En fait, pour connaître cet Amour héroïque, il s’agissait de baiser cinq ou six fois par nuit, et nuit après nuit, en agrémentant la chose de quelques prises de catch impétueuses et un tantinet sadiques. Une seule fois, Winsome s’était abandonné à la colère et avait hurlé : « Tu as fait de notre mariage une turpitu-lupinade », formule qui eut le don de plaire à Mafia. Et qui apparut dans son nouveau roman et dans la bouche d’un certain Schwartz, psychopathe, pusillanime et juif, qui était le traître principal.

Tous les personnages étaient classés par la romancière, sur le plan racial, selon un ordre tristement banal. Les sympathiques, jeunes dieux, athlètes du sexe, qui lui servaient de héros et d’héroïnes (ou d’héroïne ? se demandait-il), étaient grands, musclés, blancs, bien que souvent généreusement hâlés (des pieds à la tête), anglo-saxons, teutons ou scandinaves, parfois mi-teutons, mi-scandinaves. Le vulgum pecus et le bataillon des traîtres étant constitué par les nègres, les juifs et les immigrants de l’Europe méridionale. Winsome, originaire de la Caroline du Nord, était indisposé par la haine citadine ou new-yorkaise que Mafia professait à l’égard des Négros. Au temps où il lui faisait la cour, il avait admiré son vaste répertoire d’histoires nègres. Ce n’est qu’après le mariage que lui fut révélée une horrible vérité, aussi horrible que la découverte de ses faux seins. Mafia était à peu près incapable de comprendre l’attitude « sudiste » à l’égard des Noirs. Pour elle, négro était un terme de haine, car elle manquait de jugement et cultivait l’émotion à l’emporte-pièce. Winsome était trop choqué pour lui expliquer que tout cela n’était pas une question d’amour ou de haine, de bons ou de moins bons sentiments, mais un héritage dont il fallait prendre son parti. Il laissa donc courir, comme tout le reste.

Si vraiment elle croyait à l’Amour héroïque qui, pour tout dire, n’était qu’une question de fréquence, il était évident que Winsome ne remplissait même pas à moitié le rôle du partenaire viril conçu par Mafia. Au bout de cinq ans de mariage, il ne savait qu’une chose : chacun d’eux ayant gardé son intégralité, il n’y avait guère de chance que la fusion s’opérât, et l’osmose sentimentale n’était guère plus concevable que l’épanchement du sperme à travers le caoutchouc étanche du préservatif ou du diaphragme, qui jamais ne manquait de les protéger.

Enfin Winsome, de par son éducation, avait cette idéologie de Blanc protestant, telle que la propagent certains magazines et, notamment, le Cercle de famille. Un des premiers principes enseignés par ces publications est que l’enfant sanctifie le mariage. Pendant un temps, Mafia s’était emballée à l’idée d’avoir une descendance. Peut-être avait-elle rêvé d’élever une kyrielle de super-enfants, de donner naissance à une race nouvelle… va savoir ! Winsome avait, en apparence, répondu à ses exigences, tant au point de vue de la génétique que de l’eugénique. Mais, rusée, elle voulut surseoir à l’exécution, et le grand jeu de préservatifs se prolongea tout au long d’une première année, consacrée à l’Amour héroïque.

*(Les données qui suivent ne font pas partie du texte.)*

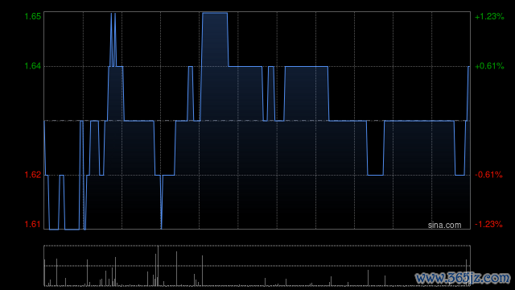Click the dotted midline at previous close level
The height and width of the screenshot is (290, 515).
pos(258,121)
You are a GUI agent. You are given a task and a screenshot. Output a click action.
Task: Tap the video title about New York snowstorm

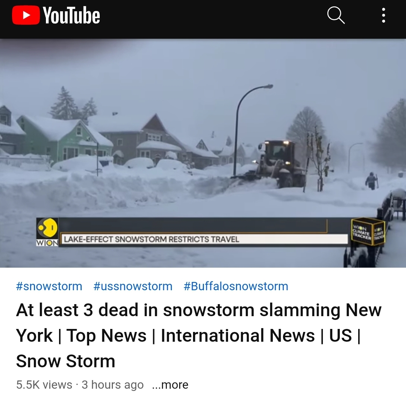[199, 335]

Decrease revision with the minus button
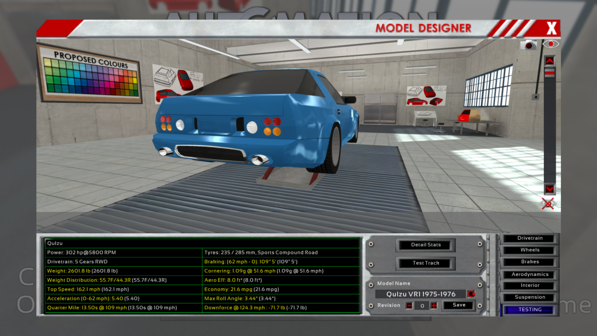click(409, 305)
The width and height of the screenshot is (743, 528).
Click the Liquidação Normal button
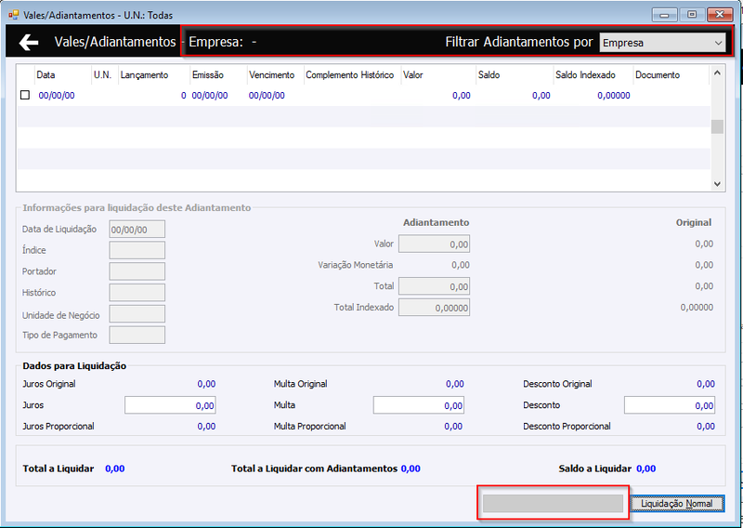[x=677, y=503]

Comme, entre-temps, les choses s’étaient quelque peu détériorées, Mafia, tout naturellement, commença à se demander si elle avait été bien avisée en jetant son dévolu sur Winsome. Le fait qu’elle eût différé si longtemps la rupture plongeait Winsome dans les conjectures. Une question de standing littéraire, sans doute. Peut-être retardait-elle le divorce, en attendant que son sens publicitaire lui donnât le feu vert. Il avait tout lieu de soupçonner que, devant la Cour, elle le décrirait, pour autant que la vraisemblance le lui permît, comme un quasi-impuissant. Le Daily News et même, peut-être, le magazine Confidential annonceraient pour leur part au monde qu’il était eunuque.

Le seul motif de divorce valable dans l’État de New York est l’adultère. Rooney, qui rêvait vaguement de prendre Mafia de vitesse, s’était mis à observer, avec un intérêt de moins en moins objectif, Paola Maijstral, la camarade de chambre de Rachel. Jolie et sensible et pas heureuse, d’après ce qu’on disait, avec pour mari Pappy Hod, quartier-maître de la marine US, dont elle s’était d’ailleurs séparée. Mais aurait-elle, pour cela, meilleure opinion de Winsome ?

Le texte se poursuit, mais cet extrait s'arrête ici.